The Federal Tax Service (FNS) in Russia has announced plans to implement a tax system for crypto miners that involves taxation on unrealized gains. This means that miners may have to pay taxes on coins they have not yet sold. The plans were revealed by Alexey Katyayev, the head of the Interregional Inspectorate for the FNS’ “Largest Taxpayers” group, at a meeting of the Industrial Mining Association. While the FNS aims to apply a “classical system” to miners, no final decision has been made yet on the matter.
Katyayev outlined a two-stage tax system for crypto miners, where miners would be required to make advance payments on mined cryptocurrency once they receive coins in their wallets. The taxable event would occur once miners have the right to dispose of their cryptoassets. The second stage would involve miners moving the coins out of corporate wallets or selling them, with the obligation to pay tax on any profit generated from the increase in coin value.
Additionally, Katyayev mentioned that miners would be able to write off losses if the value of tokens decreased during the specified period. He also clarified that crypto mining would be exempt from value-added tax (VAT) in Russia because mined cryptoassets have no specific monetary value within the country’s legal framework. This exemption applies due to the restricted nature of crypto transactions to government-sanctioned sandboxes for international trade firms.
The FNS official also emphasized that individual miners would be subject to personal income tax on their profits. The forthcoming register of crypto miners in Russia will require detailed information such as company names, data center locations, energy sources, client lists, sources of mining rigs, electricity consumption, and the amount of crypto mined. While certain details will remain confidential for security reasons, the aim is to ensure maximum transparency in the industry.
Industry reaction to the tax news has been mixed, with some companies welcoming the measures as a way to enhance business activities and promote competition in the crypto mining sector. Oleg Ogienko, Deputy General Director for Communications at BitRiver, believes that the tax regulations will allow companies to operate more efficiently. Timofey Semenov, CEO of Intelion Data Systems, sees the new tax system and registry as tools for increasing transparency in the industry, which could pave the way for major players to enter stock exchanges.

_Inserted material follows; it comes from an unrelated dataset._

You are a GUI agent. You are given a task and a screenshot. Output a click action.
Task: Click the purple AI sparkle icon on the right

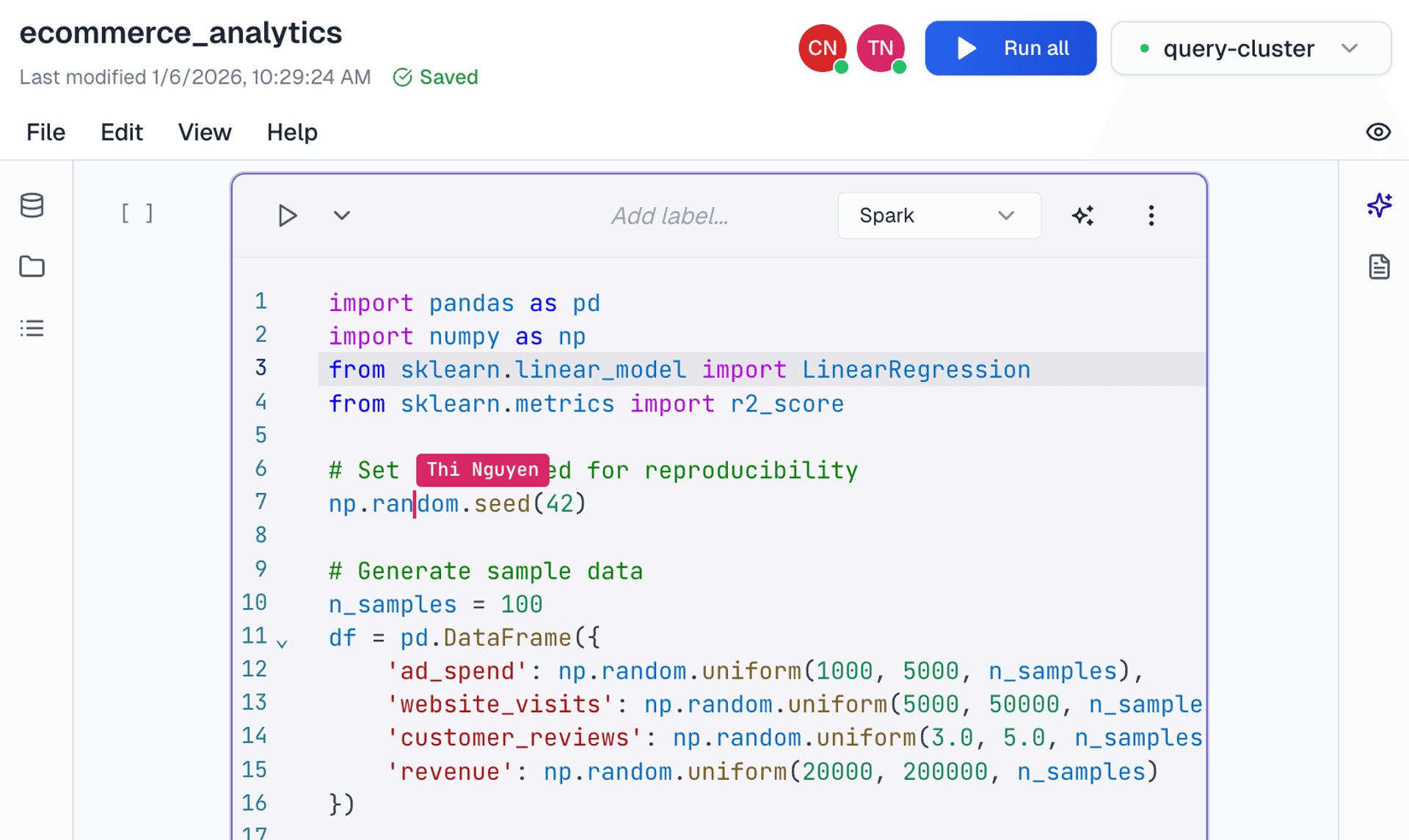[x=1380, y=206]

According to reports, Russian crypto miners are expected to collectively pay up to $616 million in taxes annually. The government’s move to tax unrealized gains in the crypto mining sector signals a significant shift in regulatory approach towards digital assets in Russia. As the industry continues to evolve, miners and businesses will need to adapt to the changing tax landscape and comply with the new regulations to operate legally and sustainably in the market.